Georgia’s 2003 Rose Revolution and Ukraine’s Orange Revolution in 2004 - known as the 'color revolutions' - attempted to overthrow the two countries' post-Soviet governments, which were widely seen as endemically corrupt and staunchly pro-Russian.
Georgia successfully toppled its president - former Soviet Foreign Minister Eduard Shevardnadze - after the ruling class attempted to rig the election in favor of Shevardnadze. Ukraine was initially successful in overturning its own bogus poll that saw the dictatorial Viktor Yanukovych win a comically rigged election. But the initial successes of the Orange Revolution soon broke down into a series of petty squabbles amongst the movement's leader and eventually led to Yanukovych returning to power.
Rasmussen was quick to point out that the West and Russia have common interests and can co-operate despite Putin’s personal opinion of the US or NATO military alliance.
“When Russia invaded Ukraine in 2014, we saw that Russia does not share any of our common values. Since then, I have completely changed my attitude and opinion of Putin. Despite this, however, I am convinced that we need to cooperate with each other instead of going down the road of confrontation,” said Rasmussen.

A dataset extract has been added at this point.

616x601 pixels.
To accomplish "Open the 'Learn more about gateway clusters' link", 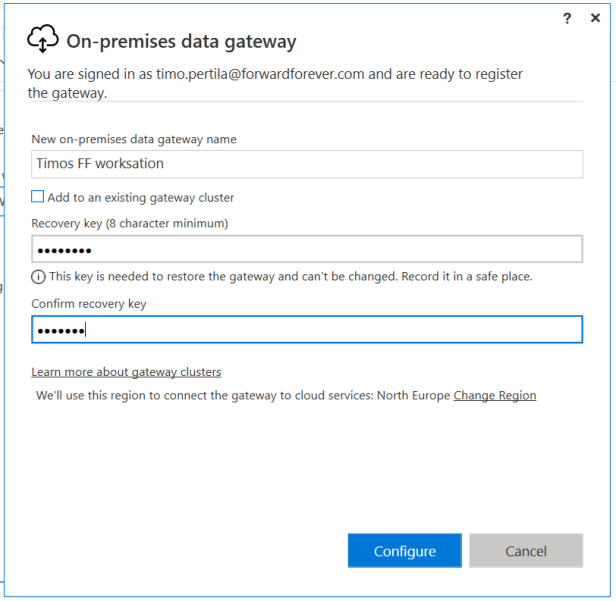I will click(126, 372).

Rasmussen, who currently serves as a non-staff advisor to Ukrainian President Petro Poroshenko, has been one of Putin’s staunchest critics since his 2014 invasion of Ukraine’s Crimean Peninsula and the subsequent, ongoing war in the eastern Donbass region.
His claims that the autocratic Putin once harbored pro-Western sentiments fly in the face of conventional wisdom that says he was inherently anti-Western and fiercely opposed to the continued existence of NATO following the collapse of the Soviet Union.

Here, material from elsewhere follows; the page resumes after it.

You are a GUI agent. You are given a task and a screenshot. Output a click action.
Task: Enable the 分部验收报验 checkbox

Putin’s biography leaves little indication that he ever goodwill towards his former Cold War adversaries. As former lieutenant colonel in the Soviet Union’s infamous KGB, Putin has gone on record saying he openly opposed the Red Army’s withdrawal from Eastern Europe, the reunification of Germany – where he served in the KGB, and described the collapse of the Soviet Union as “the greatest geopolitical catastrophe of the 20th century.”
He’s frequently referred to former KGB chiefs Yury Andropov (who crushed the 1956 Hungarian Revolution and the 1968 Prague Spring) and Vladimir Kryuchkov (the mastermind behind the August 1991 Coup that attempted to topple Soviet President Mikhail Gorbachev) as two of his greatest mentors.
Putin has long been accused of embezzling funds from Western donations while serving as chief deputy to St. Petersburg Mayor Anatoly Sobchak in the 1990s. First came under fire more than 20 years ago when the city’s infrastructure was collapsing, while corruption and organized crime flourished.
Since effectively taking over as Russia’s head of state in late 1999, Putin has systemically destroyed the country’s civil society and rolled-back its modest attempts to liberalize its political system.
In the 17 years since first coming to power, the 63-year-old Putin has systematically destroyed Russia’s already weak independent judiciary, imprisoned or forced into exile his political opponents, launched a brutal war of re-conquest against the breakaway republic of Chechnya that set new standards for human rights abuses and silenced the once independent media in the process.
Putin went on to converted the State Duma into a rubber stamp legislative body, invaded Georgia and Ukraine, embraced a reactionary and nationalistic interpretation of what he deemed ‘traditional values’, which reject Western concepts of human rights, and reincarnated the state secret security services to the all-powerful position they once held during the Soviet Union.